I just come here to see all the retards say how bitcoin has no future (mirroring the internet retard naysayers back in the day) bitcoin is like gold in a way. Fukin useless good only for a store of wealth. The cryptos these days which are 8 years more advanced then btc will be bigger then the internet. Radix, iota, bitlattice, pascal, hashgraph are the best bets imo.

By the way I'm confused as to how all these new cryptos can all CIA scam projects. Maybe some of you tin foil spastics can enlighten me

snblitz Tue, 05/01/2018 - 14:00 Permalink

Focusing on bitcoin where is the value?

  • irreversible public ledger - no
  • stable currency - no
  • decentralized - no (and suffers from the 51% problem)
  • cheap - sometimes
  • fast - no (60 minutes for transaction confirmation)
  • scaleable - no (7.5 transaction per second max or 20 with segwit)
  • eliminates third parties - no
  • exchanges - risky and costly (though not entirely bitcoin's fault)

What happens to transaction costs when the block reward ends?

For miners to keep going without a block reward means a $21 transaction fee.
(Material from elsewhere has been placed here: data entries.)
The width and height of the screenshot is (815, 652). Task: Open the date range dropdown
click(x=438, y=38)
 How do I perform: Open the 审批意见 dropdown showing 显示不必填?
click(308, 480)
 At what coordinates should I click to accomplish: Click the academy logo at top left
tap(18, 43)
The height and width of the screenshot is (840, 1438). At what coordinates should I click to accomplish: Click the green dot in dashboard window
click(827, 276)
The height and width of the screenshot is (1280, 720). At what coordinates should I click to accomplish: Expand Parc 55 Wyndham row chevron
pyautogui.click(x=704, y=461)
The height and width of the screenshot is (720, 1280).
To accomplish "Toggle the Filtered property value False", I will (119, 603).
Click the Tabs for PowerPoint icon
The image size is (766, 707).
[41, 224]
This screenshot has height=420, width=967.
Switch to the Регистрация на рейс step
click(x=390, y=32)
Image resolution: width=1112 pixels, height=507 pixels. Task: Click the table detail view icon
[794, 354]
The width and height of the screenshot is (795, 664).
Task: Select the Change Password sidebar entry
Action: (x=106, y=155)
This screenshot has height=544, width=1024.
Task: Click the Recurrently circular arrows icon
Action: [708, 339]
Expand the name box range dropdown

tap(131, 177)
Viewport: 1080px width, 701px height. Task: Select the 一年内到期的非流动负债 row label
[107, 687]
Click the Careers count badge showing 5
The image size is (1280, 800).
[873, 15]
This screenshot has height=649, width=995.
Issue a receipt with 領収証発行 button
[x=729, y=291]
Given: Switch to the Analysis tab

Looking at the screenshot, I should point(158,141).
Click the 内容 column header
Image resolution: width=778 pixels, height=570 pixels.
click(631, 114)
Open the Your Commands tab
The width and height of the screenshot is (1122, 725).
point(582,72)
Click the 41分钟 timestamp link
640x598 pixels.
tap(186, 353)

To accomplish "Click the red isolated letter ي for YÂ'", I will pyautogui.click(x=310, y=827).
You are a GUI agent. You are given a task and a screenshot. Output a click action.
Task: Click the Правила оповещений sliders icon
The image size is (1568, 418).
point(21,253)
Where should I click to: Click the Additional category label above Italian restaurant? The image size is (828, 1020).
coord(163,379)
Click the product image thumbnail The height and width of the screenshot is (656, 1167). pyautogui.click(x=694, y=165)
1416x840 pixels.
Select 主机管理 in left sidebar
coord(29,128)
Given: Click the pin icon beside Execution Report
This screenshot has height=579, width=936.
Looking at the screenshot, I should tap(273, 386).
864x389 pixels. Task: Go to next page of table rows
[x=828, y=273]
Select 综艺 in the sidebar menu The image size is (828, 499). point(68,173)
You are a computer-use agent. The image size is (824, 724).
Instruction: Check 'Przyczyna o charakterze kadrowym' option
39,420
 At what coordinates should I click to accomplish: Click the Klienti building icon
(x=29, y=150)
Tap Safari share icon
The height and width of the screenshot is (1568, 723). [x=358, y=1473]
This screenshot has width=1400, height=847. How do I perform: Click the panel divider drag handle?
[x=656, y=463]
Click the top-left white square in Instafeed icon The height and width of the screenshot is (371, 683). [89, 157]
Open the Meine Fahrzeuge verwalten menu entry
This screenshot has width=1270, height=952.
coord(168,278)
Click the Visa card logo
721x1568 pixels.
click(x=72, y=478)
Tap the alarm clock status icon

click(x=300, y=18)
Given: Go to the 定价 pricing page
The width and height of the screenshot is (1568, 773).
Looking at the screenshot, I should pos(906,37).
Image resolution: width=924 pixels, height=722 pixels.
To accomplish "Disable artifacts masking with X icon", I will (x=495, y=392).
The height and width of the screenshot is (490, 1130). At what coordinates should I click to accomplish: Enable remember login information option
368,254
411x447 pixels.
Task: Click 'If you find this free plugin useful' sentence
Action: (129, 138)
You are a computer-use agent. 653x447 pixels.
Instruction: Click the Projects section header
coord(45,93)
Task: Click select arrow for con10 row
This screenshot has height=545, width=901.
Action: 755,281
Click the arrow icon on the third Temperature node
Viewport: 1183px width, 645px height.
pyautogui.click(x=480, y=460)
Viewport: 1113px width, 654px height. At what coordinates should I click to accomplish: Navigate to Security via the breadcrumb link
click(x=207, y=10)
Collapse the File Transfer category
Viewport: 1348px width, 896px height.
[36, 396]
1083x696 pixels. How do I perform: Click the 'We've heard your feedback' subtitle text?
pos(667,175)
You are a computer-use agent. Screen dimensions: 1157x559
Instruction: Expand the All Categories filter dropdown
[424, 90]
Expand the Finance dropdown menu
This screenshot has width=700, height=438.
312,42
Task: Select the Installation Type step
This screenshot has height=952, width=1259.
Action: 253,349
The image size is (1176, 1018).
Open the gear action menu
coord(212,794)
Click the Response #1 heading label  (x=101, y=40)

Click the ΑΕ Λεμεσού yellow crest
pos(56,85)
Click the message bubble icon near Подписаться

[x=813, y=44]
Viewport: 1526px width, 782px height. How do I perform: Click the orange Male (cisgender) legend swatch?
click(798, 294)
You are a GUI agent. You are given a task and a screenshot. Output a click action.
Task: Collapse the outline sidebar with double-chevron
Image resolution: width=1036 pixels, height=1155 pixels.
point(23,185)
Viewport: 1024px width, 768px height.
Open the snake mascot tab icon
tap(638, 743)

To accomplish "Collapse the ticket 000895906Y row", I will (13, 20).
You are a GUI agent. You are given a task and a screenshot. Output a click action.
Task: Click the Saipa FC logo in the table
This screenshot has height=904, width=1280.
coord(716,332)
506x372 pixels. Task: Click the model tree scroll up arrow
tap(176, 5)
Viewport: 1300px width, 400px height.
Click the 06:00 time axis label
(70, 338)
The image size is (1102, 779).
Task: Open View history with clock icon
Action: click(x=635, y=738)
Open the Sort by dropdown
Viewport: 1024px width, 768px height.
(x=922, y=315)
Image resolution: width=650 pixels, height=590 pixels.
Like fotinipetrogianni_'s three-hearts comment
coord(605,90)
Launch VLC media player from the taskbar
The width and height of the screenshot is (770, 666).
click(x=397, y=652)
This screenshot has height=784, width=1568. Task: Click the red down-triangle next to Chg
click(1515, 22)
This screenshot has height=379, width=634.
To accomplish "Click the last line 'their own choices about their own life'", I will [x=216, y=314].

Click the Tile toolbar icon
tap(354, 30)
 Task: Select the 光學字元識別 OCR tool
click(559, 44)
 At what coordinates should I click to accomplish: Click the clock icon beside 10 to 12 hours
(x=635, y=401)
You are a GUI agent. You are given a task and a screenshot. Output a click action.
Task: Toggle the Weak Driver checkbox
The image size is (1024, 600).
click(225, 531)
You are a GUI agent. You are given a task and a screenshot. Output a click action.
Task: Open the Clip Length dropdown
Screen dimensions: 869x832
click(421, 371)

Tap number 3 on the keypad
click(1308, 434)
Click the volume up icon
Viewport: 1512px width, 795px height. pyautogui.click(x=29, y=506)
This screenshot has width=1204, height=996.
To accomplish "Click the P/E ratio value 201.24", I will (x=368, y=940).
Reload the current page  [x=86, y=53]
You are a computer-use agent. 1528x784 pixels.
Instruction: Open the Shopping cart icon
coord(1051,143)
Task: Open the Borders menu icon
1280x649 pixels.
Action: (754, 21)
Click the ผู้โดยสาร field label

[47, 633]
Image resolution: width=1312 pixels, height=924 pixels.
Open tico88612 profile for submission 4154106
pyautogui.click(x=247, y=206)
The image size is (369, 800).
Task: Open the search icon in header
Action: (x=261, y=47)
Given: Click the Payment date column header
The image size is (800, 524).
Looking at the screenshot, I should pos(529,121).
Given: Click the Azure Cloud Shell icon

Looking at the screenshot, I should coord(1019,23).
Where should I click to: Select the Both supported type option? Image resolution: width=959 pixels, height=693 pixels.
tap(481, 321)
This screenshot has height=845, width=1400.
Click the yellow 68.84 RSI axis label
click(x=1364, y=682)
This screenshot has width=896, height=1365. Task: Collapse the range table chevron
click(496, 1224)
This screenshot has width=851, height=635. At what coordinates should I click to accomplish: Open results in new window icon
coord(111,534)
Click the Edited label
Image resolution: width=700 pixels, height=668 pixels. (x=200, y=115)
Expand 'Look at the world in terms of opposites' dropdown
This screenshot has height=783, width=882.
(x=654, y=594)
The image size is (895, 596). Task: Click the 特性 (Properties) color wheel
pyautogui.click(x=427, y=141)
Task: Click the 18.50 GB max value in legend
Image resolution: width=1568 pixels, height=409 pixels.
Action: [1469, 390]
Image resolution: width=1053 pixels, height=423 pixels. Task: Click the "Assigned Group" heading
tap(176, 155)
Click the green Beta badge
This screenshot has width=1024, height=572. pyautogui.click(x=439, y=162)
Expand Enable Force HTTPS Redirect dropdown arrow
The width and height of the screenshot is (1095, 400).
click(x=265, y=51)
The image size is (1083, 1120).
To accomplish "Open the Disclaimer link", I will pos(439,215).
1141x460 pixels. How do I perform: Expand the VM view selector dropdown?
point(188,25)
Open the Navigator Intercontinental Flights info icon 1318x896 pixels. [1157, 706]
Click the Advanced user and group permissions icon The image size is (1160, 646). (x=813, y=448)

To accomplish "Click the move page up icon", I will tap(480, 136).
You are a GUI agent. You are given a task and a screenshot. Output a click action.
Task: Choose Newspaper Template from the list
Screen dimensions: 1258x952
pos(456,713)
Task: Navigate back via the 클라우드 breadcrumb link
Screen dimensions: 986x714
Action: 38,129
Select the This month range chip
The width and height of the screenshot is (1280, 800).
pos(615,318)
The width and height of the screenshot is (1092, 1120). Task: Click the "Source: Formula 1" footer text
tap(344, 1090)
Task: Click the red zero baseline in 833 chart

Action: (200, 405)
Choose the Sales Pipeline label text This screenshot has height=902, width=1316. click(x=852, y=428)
So your cup of coffee is $5 + $21 transaction fee and 60 minutes wait for confirmation?

The 20 transactions per second is not going to last long with 2 billion users.  Luckily for bitcoin few use it.


Exponere Mendaces snblitz Tue, 05/01/2018 - 15:01 Permalink

What a lie-spewing fuckstick. Looks like the Very Wrong Ver gospel is flowing through you like a spastic cultist.

The blockchain is NOT reversible - (This dude didn't even look it up, that's how dumb his statement was.)

Volatility is declining on a long-term basis - last 30 days is 4.57%, most currencies are a bit lower at 3% - hardly out of the ballpark.

Bitcoin is decentralized - - nodes all over the world. As for mining, there hasn't ever been a 51% attack in its going on 9 year history.

Fees - Lightning has ushered in 0.00000001 fees, main-net tx fees are very low as well - Lightning is also instantaneous, no waiting.

Scaleable - Lightning is allowing scale to occur apace, the network itself is over 1,800 nodes with over $140k USD notional used for micropayments (which is huge). Segwit also allows scaling on the main-net as well.

Third Parties - Transitory, as the network grows exchanges become less necessary - everything else lives on a node and is positioned for anyone to participate with a low barrier to entry.

When the block reward ends in 2140, the fee market will take over - it already has to an extent in 2018. This is part of the model, if you had bothered to do any research.

Your cup of coffee will be transacted on the second layer, Lightning, at network speeds with a 0.00000001 fee. I hope you can spare that fraction of a cent. :)

And to the last mouth-breathing bullshit point -- Bitcoin transaction volume is just fine -- - especially compared to Very Wrong Ver's ego-project.

How you can be so deluded is fascinating - cognitive dissonance on full display.